• RECORDS FOR THIS EXERCISE:
• • •

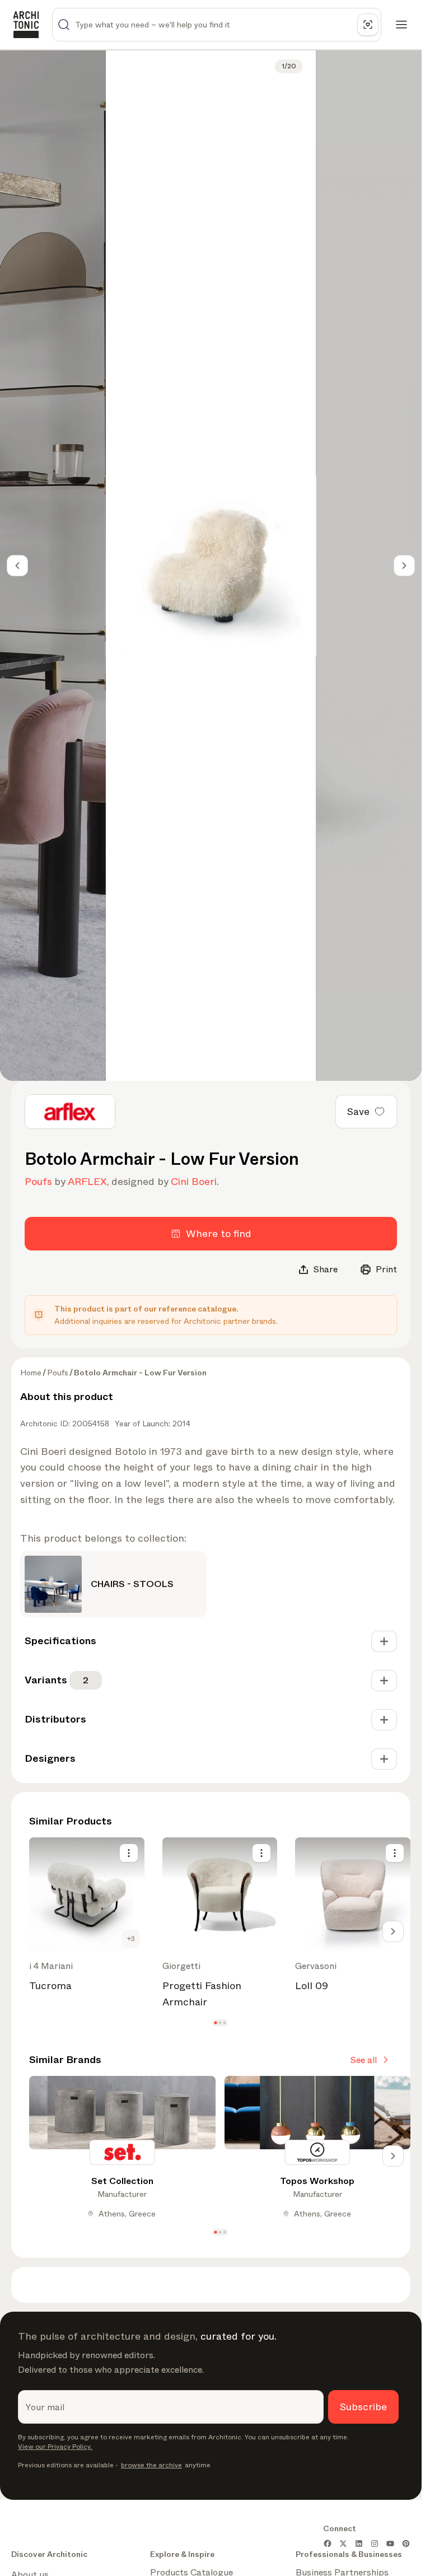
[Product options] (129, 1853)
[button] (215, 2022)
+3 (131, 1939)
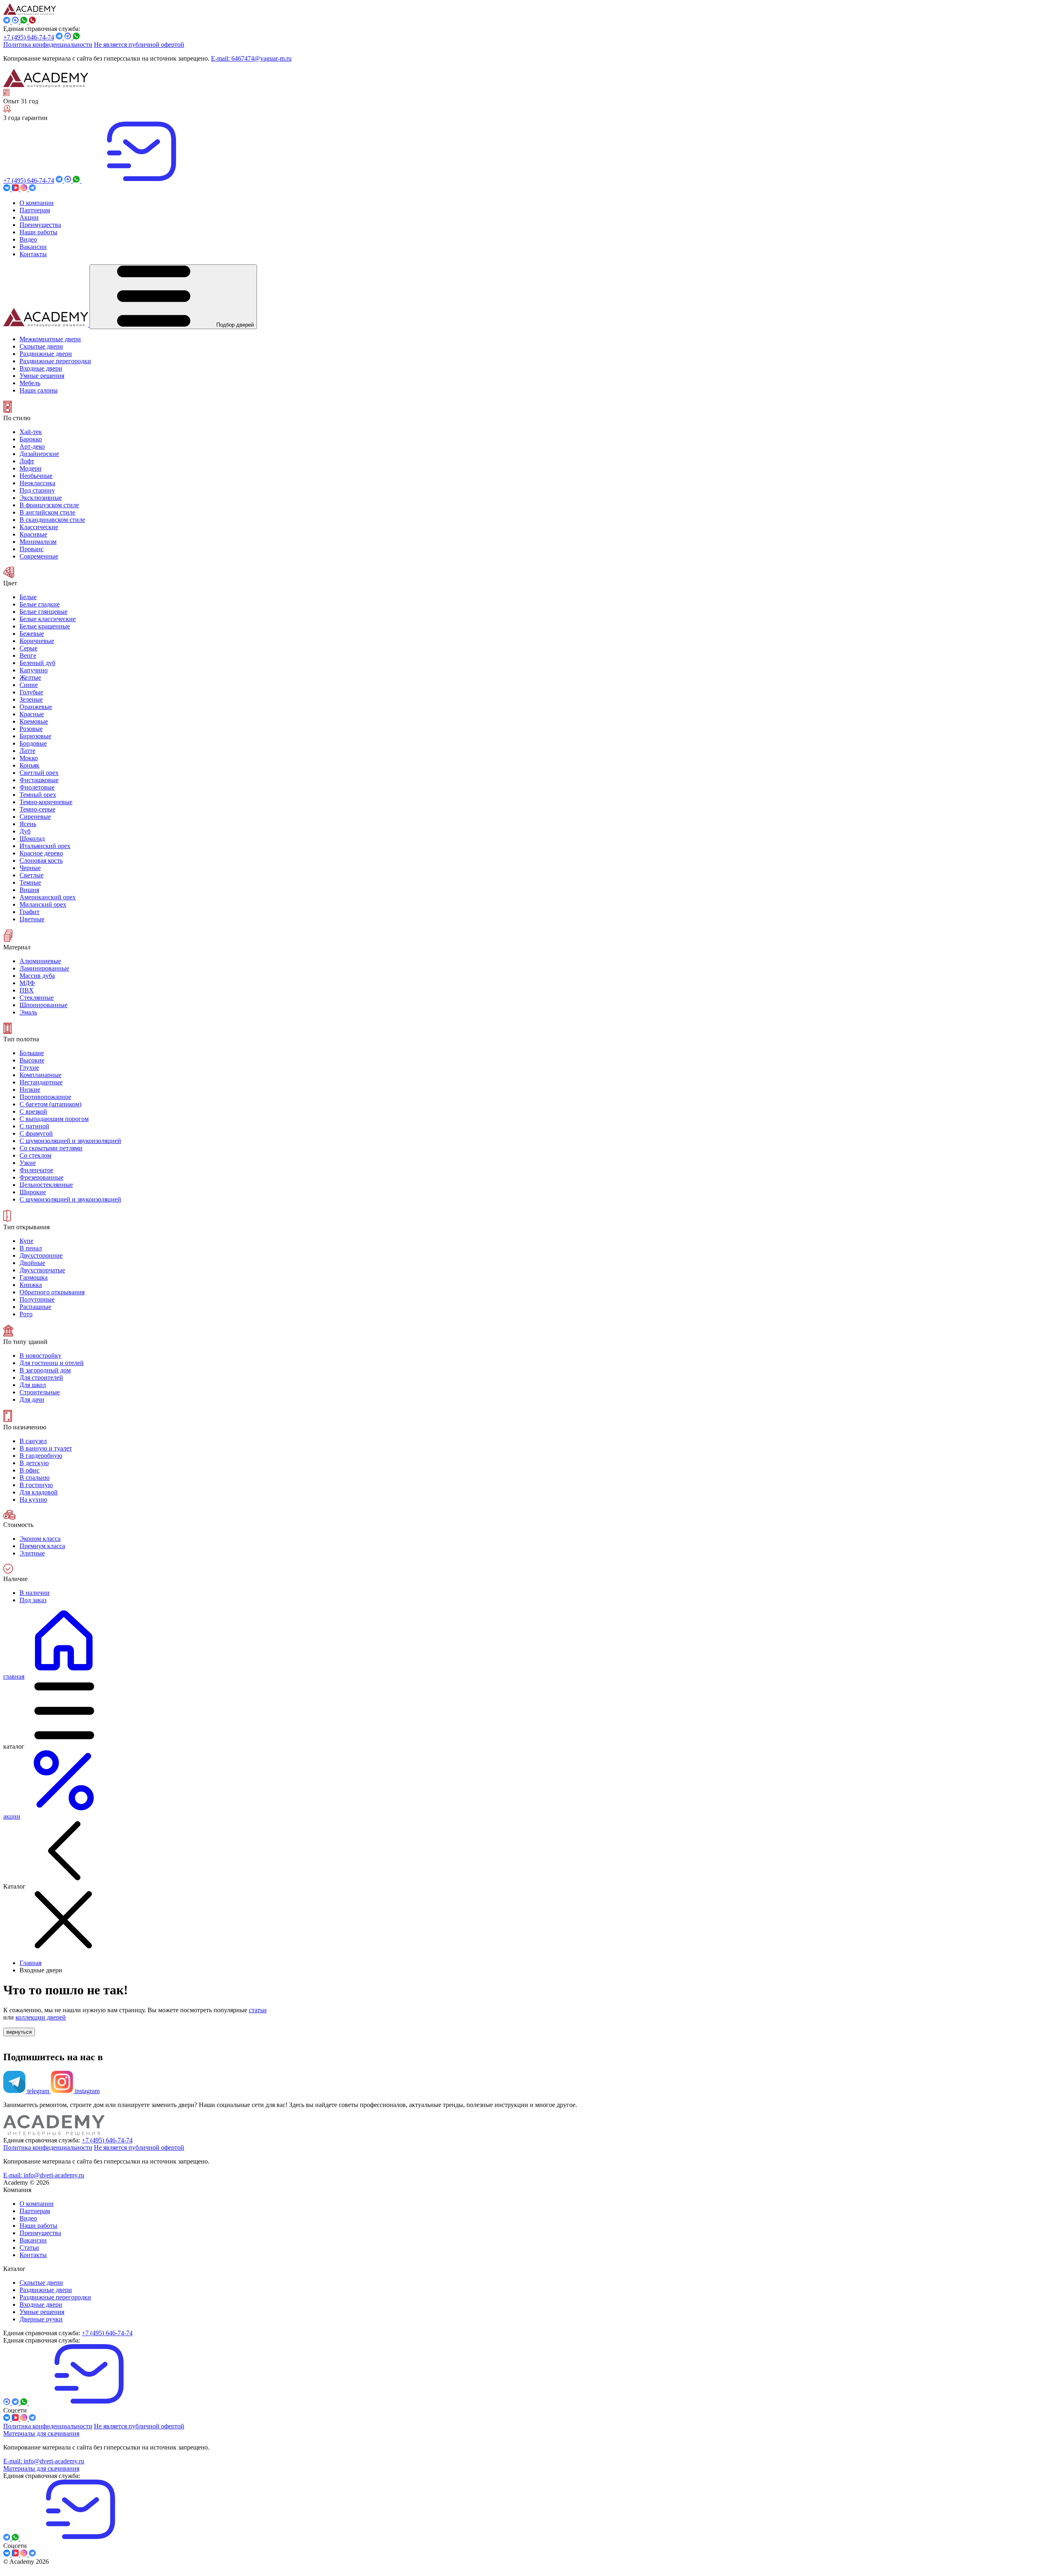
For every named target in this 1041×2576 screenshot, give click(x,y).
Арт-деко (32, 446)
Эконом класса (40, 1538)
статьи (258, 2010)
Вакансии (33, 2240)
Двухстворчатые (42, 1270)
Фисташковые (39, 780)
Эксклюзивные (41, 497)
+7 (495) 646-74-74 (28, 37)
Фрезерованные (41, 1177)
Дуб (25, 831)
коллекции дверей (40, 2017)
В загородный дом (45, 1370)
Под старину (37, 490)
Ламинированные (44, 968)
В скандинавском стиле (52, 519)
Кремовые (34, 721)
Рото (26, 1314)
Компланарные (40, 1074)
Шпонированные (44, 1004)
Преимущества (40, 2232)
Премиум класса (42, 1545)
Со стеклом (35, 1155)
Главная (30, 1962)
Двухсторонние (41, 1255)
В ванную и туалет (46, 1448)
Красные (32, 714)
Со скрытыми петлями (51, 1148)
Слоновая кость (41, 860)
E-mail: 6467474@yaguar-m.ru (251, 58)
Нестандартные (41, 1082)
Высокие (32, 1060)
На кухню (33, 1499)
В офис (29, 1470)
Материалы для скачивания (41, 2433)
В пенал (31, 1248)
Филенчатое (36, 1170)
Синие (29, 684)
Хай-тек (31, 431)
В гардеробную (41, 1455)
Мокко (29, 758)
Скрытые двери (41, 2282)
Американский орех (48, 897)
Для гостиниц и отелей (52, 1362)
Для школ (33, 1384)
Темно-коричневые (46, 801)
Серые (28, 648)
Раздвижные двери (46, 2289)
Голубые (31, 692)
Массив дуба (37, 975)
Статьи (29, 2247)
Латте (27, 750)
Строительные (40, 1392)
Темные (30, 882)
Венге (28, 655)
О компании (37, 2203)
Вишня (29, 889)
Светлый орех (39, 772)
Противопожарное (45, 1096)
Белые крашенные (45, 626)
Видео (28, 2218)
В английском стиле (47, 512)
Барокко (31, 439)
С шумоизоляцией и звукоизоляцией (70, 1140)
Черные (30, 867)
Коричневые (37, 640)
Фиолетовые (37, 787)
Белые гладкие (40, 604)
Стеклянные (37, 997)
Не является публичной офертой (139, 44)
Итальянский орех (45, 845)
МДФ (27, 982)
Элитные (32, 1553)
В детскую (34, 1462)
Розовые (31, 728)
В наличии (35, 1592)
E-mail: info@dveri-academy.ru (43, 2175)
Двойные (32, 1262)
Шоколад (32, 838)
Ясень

• • •

• EXERCISE DIRECTIONS: The response is the exact set of lines from the one holding "Скрытые двери (41, 2282)" through the last line of the material.

• RESPONSE TO THIS TASK:
Скрытые двери (41, 2282)
Американский орех (48, 897)
Для гостиниц и отелей (52, 1362)
Для школ (33, 1384)
Темно-коричневые (46, 801)
Серые (28, 648)
Раздвижные двери (46, 2289)
Голубые (31, 692)
Массив дуба (37, 975)
Статьи (29, 2247)
Латте (27, 750)
Строительные (40, 1392)
Темные (30, 882)
Венге (28, 655)
О компании (37, 2203)
Вишня (29, 889)
Светлый орех (39, 772)
Противопожарное (45, 1096)
Белые крашенные (45, 626)
Видео (28, 2218)
В английском стиле (47, 512)
Барокко (31, 439)
С шумоизоляцией и звукоизоляцией (70, 1140)
Черные (30, 867)
Коричневые (37, 640)
Фиолетовые (37, 787)
Белые гладкие (40, 604)
Стеклянные (37, 997)
Не является публичной офертой (139, 44)
Итальянский орех (45, 845)
МДФ (27, 982)
Элитные (32, 1553)
В детскую (34, 1462)
Розовые (31, 728)
В наличии (35, 1592)
E-mail: info@dveri-academy.ru (43, 2175)
Двойные (32, 1262)
Шоколад (32, 838)
Ясень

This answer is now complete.